**Brief:** Rewrite all the records below, changing "computer-use agent" to "screen-control agent" and leaving everything else the same.

**Listed entries:**
-=-=-=-=-

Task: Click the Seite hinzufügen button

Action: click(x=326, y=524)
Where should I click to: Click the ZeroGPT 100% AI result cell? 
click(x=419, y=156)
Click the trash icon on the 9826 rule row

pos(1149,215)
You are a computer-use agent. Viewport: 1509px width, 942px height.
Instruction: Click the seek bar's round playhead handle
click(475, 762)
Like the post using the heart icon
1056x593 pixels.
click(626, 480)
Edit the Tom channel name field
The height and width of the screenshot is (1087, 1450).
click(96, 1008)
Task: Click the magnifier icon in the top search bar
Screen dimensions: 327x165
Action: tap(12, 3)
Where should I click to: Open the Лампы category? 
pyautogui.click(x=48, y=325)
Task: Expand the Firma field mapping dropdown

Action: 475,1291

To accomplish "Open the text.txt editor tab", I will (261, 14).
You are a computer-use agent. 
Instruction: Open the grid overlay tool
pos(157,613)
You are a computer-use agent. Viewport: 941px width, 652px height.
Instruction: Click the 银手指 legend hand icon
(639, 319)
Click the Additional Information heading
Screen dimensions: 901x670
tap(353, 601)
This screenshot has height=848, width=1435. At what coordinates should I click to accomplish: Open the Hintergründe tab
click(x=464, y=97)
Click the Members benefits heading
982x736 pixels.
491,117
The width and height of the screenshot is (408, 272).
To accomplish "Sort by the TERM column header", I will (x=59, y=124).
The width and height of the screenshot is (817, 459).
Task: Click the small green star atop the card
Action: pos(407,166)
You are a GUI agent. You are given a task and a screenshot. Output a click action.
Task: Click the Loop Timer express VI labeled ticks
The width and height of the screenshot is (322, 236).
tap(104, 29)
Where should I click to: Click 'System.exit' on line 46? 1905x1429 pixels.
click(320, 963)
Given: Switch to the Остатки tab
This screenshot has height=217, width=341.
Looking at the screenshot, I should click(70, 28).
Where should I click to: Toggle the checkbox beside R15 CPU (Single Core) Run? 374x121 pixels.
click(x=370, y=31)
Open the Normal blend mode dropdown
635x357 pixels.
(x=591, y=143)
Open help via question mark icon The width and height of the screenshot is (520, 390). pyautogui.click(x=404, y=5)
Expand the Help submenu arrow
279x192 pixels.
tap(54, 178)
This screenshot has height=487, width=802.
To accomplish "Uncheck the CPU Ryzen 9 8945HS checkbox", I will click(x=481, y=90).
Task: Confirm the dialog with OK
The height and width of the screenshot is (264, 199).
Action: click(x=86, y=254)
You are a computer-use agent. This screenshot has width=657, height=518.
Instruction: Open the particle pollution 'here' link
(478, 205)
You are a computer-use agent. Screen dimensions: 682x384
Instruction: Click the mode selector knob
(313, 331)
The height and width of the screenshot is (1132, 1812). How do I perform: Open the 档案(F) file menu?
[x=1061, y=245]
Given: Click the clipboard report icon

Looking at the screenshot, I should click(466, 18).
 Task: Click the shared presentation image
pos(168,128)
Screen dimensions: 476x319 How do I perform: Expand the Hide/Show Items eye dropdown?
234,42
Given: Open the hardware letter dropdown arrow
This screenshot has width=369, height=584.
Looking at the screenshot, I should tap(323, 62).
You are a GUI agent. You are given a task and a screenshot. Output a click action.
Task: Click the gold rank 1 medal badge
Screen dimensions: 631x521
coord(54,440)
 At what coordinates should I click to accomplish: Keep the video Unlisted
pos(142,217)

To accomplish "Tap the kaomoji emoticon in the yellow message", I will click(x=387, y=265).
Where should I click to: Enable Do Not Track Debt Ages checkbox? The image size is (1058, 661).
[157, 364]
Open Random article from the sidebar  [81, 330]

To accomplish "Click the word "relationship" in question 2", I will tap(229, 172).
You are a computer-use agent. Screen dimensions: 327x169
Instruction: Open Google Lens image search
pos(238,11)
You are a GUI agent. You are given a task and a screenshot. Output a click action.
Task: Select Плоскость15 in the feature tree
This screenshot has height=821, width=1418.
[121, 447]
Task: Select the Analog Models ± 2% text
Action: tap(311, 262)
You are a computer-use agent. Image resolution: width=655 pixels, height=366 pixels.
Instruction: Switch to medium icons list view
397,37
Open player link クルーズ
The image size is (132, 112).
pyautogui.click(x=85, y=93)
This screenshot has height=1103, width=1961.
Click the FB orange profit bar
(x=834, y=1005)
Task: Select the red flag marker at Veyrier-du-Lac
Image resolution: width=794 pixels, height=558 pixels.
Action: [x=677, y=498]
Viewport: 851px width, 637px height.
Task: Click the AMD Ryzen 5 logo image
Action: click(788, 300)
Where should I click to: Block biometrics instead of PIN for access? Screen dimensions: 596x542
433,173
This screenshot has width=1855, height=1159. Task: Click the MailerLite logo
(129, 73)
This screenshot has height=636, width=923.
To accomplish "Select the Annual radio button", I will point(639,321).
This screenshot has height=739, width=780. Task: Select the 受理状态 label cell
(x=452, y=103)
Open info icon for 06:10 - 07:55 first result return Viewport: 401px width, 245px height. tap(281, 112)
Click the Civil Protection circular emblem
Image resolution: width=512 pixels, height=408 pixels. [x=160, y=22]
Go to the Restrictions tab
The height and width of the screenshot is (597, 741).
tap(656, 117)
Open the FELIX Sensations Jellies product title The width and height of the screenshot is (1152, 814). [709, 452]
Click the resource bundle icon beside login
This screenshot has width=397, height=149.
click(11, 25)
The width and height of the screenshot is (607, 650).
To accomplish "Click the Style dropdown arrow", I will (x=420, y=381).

-=-=-=-=-

**Result for this exercise:**
Task: Click the Seite hinzufügen button

Action: click(x=326, y=524)
Where should I click to: Click the ZeroGPT 100% AI result cell? 
click(x=419, y=156)
Click the trash icon on the 9826 rule row

pos(1149,215)
You are a screen-control agent. Viewport: 1509px width, 942px height.
Instruction: Click the seek bar's round playhead handle
click(475, 762)
Like the post using the heart icon
1056x593 pixels.
click(626, 480)
Edit the Tom channel name field
The height and width of the screenshot is (1087, 1450).
click(96, 1008)
Task: Click the magnifier icon in the top search bar
Screen dimensions: 327x165
Action: tap(12, 3)
Where should I click to: Open the Лампы category? 
pyautogui.click(x=48, y=325)
Task: Expand the Firma field mapping dropdown

Action: 475,1291

To accomplish "Open the text.txt editor tab", I will (261, 14).
You are a screen-control agent. 
Instruction: Open the grid overlay tool
pos(157,613)
You are a screen-control agent. Viewport: 941px width, 652px height.
Instruction: Click the 银手指 legend hand icon
(639, 319)
Click the Additional Information heading
Screen dimensions: 901x670
tap(353, 601)
This screenshot has height=848, width=1435. At what coordinates should I click to accomplish: Open the Hintergründe tab
click(x=464, y=97)
Click the Members benefits heading
982x736 pixels.
491,117
The width and height of the screenshot is (408, 272).
To accomplish "Sort by the TERM column header", I will (x=59, y=124).
The width and height of the screenshot is (817, 459).
Task: Click the small green star atop the card
Action: pos(407,166)
You are a GUI agent. You are given a task and a screenshot. Output a click action.
Task: Click the Loop Timer express VI labeled ticks
The width and height of the screenshot is (322, 236).
tap(104, 29)
Where should I click to: Click 'System.exit' on line 46? 1905x1429 pixels.
click(320, 963)
Given: Switch to the Остатки tab
This screenshot has height=217, width=341.
Looking at the screenshot, I should click(70, 28).
Where should I click to: Toggle the checkbox beside R15 CPU (Single Core) Run? 374x121 pixels.
click(x=370, y=31)
Open the Normal blend mode dropdown
635x357 pixels.
(x=591, y=143)
Open help via question mark icon The width and height of the screenshot is (520, 390). pyautogui.click(x=404, y=5)
Expand the Help submenu arrow
279x192 pixels.
tap(54, 178)
This screenshot has height=487, width=802.
To accomplish "Uncheck the CPU Ryzen 9 8945HS checkbox", I will click(x=481, y=90).
Task: Confirm the dialog with OK
The height and width of the screenshot is (264, 199).
Action: click(x=86, y=254)
You are a screen-control agent. This screenshot has width=657, height=518.
Instruction: Open the particle pollution 'here' link
(478, 205)
You are a screen-control agent. Screen dimensions: 682x384
Instruction: Click the mode selector knob
(313, 331)
The height and width of the screenshot is (1132, 1812). How do I perform: Open the 档案(F) file menu?
[x=1061, y=245]
Given: Click the clipboard report icon

Looking at the screenshot, I should click(466, 18).
 Task: Click the shared presentation image
pos(168,128)
Screen dimensions: 476x319 How do I perform: Expand the Hide/Show Items eye dropdown?
234,42
Given: Open the hardware letter dropdown arrow
This screenshot has width=369, height=584.
Looking at the screenshot, I should tap(323, 62).
You are a GUI agent. You are given a task and a screenshot. Output a click action.
Task: Click the gold rank 1 medal badge
Screen dimensions: 631x521
coord(54,440)
 At what coordinates should I click to accomplish: Keep the video Unlisted
pos(142,217)

To accomplish "Tap the kaomoji emoticon in the yellow message", I will click(x=387, y=265).
Where should I click to: Enable Do Not Track Debt Ages checkbox? The image size is (1058, 661).
[157, 364]
Open Random article from the sidebar  [81, 330]

To accomplish "Click the word "relationship" in question 2", I will tap(229, 172).
You are a screen-control agent. Screen dimensions: 327x169
Instruction: Open Google Lens image search
pos(238,11)
You are a GUI agent. You are given a task and a screenshot. Output a click action.
Task: Select Плоскость15 in the feature tree
This screenshot has height=821, width=1418.
[121, 447]
Task: Select the Analog Models ± 2% text
Action: tap(311, 262)
You are a screen-control agent. Image resolution: width=655 pixels, height=366 pixels.
Instruction: Switch to medium icons list view
397,37
Open player link クルーズ
The image size is (132, 112).
pyautogui.click(x=85, y=93)
This screenshot has height=1103, width=1961.
Click the FB orange profit bar
(x=834, y=1005)
Task: Select the red flag marker at Veyrier-du-Lac
Image resolution: width=794 pixels, height=558 pixels.
Action: [x=677, y=498]
Viewport: 851px width, 637px height.
Task: Click the AMD Ryzen 5 logo image
Action: click(788, 300)
Where should I click to: Block biometrics instead of PIN for access? Screen dimensions: 596x542
433,173
This screenshot has width=1855, height=1159. Task: Click the MailerLite logo
(129, 73)
This screenshot has height=636, width=923.
To accomplish "Select the Annual radio button", I will point(639,321).
This screenshot has height=739, width=780. Task: Select the 受理状态 label cell
(x=452, y=103)
Open info icon for 06:10 - 07:55 first result return Viewport: 401px width, 245px height. tap(281, 112)
Click the Civil Protection circular emblem
Image resolution: width=512 pixels, height=408 pixels. [x=160, y=22]
Go to the Restrictions tab
The height and width of the screenshot is (597, 741).
tap(656, 117)
Open the FELIX Sensations Jellies product title The width and height of the screenshot is (1152, 814). [709, 452]
Click the resource bundle icon beside login
This screenshot has width=397, height=149.
click(11, 25)
The width and height of the screenshot is (607, 650).
To accomplish "Click the Style dropdown arrow", I will (x=420, y=381).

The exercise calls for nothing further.